Pas trop la forme ces derniers temps (pour tout vous dire, à voir certains de mes cours, je me demande ce que je fais encore en Histoire alors qu’un amoncellement de connaissances bien plus diverses me nargue à côté - avec des types qui aiment ça et qui le font sentir), mais en tout cas de quoi m’enfiler à la vitesse grand V le Ajax de Sophocle, que je découvre réellement cette année entre son Antigone (splendide) et Les Trachiniennes (moins emballant).
(Bon, pour la statue, inutile d’en faire la remarque, on notera que Sophocle ressemble à s’y méprendre à Platon, qui lui-même ressemble à Aristote, qui est apparenté à Socrate, qui a des airs d’Eschyle et j’en passe - vive les archétypes)
Toujours est-il, Ajax est une énième réinterprétation d’un des multiples évènements ayant eu lieu lors de la guerre de Troie, en l’occurence la folie qui s’est emparée d’Ajax après que les armes d’Achille soient revenues à Ulysse et non à lui, une folie qui l’a conduit à décimer les troupeaux d’animaux grecs avant de se tuer. Ce que change Sophocle, c’est qu’au lieu de se tuer sous l’emprise de sa folie, Ajax se suicide en recouvrant sa lucidité et en réalisant la destruction qu’il a semé.
Le rythme est assez lent, ce qui est normal (bien qu’à ce sujet, Antigone soit une pièce plutôt dynamique), les réflexions des personnages sont poussées assez loin autour de la responsabilité des hommes (théâtre athénien oblige, la citoyenneté est au rendez-vous) et celle des dieux, ainsi qu’envers l’idée de vengeance ou de punition.
Agamemnon y apparaît comme un roi entêté et peu compatisant, et Ulysse, à son habitude, comme la sagesse incarnée. L’ensemble est fort, et l’on comprend aisément l’influence grecque sur le théâtre ou encore la fascination qu’elle a pu exercer sur Anouilh ou Cocteau au XXème siècle.
“Je ne puis m’étonner de voir parfois un homme qui par le sang n’est rien commettre une sottise, lorsque j’entends des gens qui semblent des mieux nés tenir en discutant des propos aussi sots.”

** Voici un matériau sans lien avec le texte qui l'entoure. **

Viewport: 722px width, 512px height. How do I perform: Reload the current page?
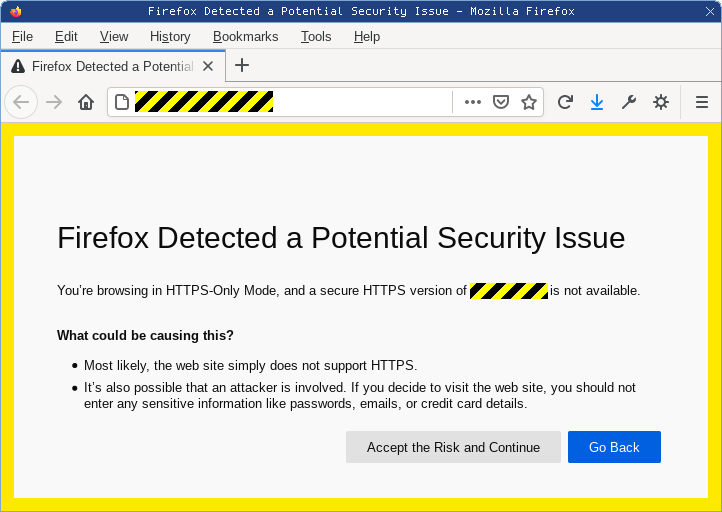click(x=565, y=102)
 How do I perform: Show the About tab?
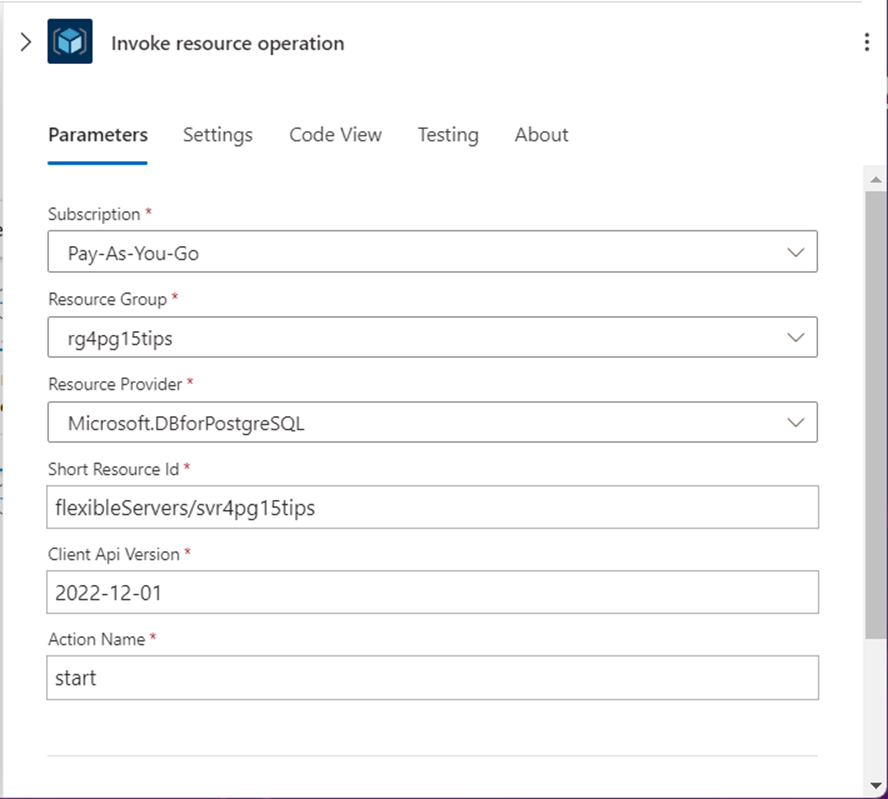[541, 135]
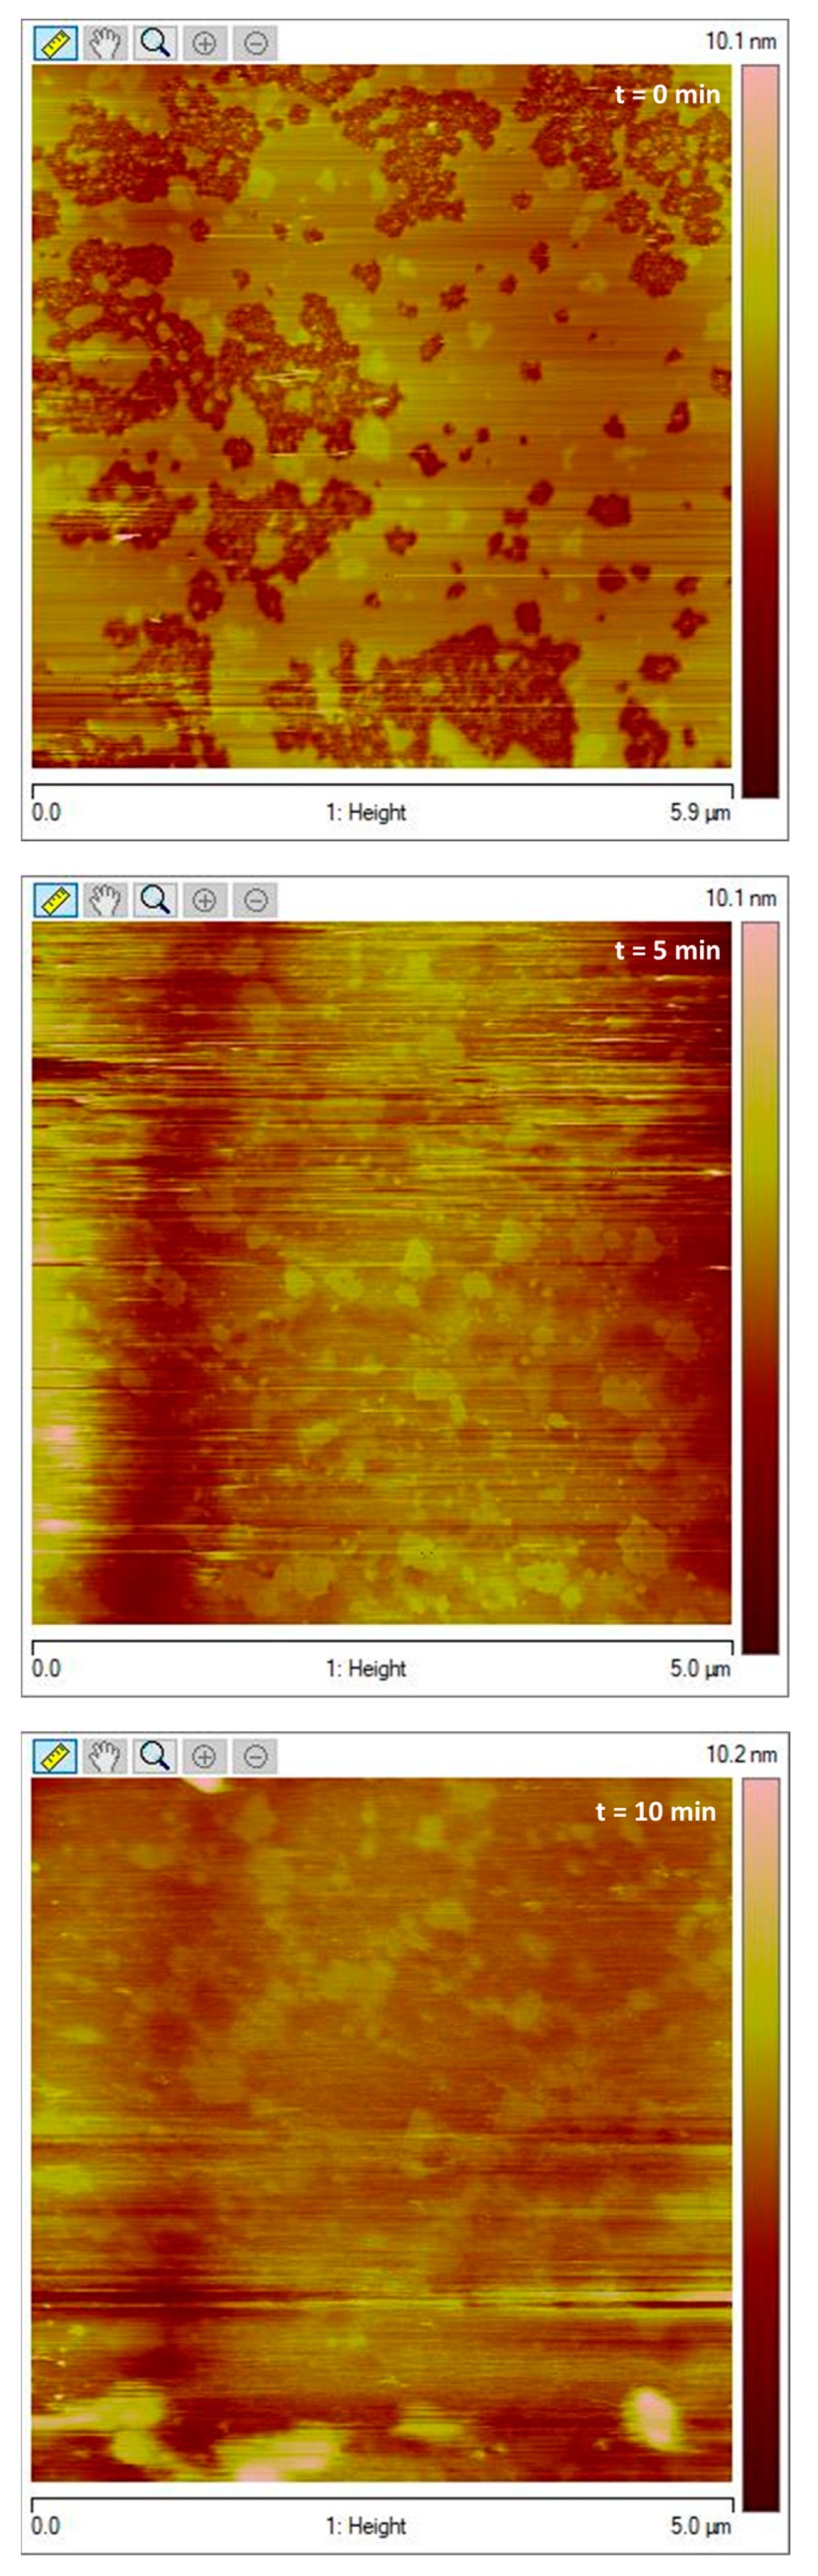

“C’est une honte pour un homme que de souhaiter vivre longtemps, s’il ne fait que passer d’un malheur à un autre. En quoi un jour après un autre pourrait-il nous être un plaisir, quand ce jour ne fait qu’avancer ou bien retarder notre mort ? Je ne donnerais pas cher d’un homme qui ne sait que se réchauffer à de vaines espérances. Ou vivre noblement ou noblement périr, voilà la règle pour qui est d’un bon sang.”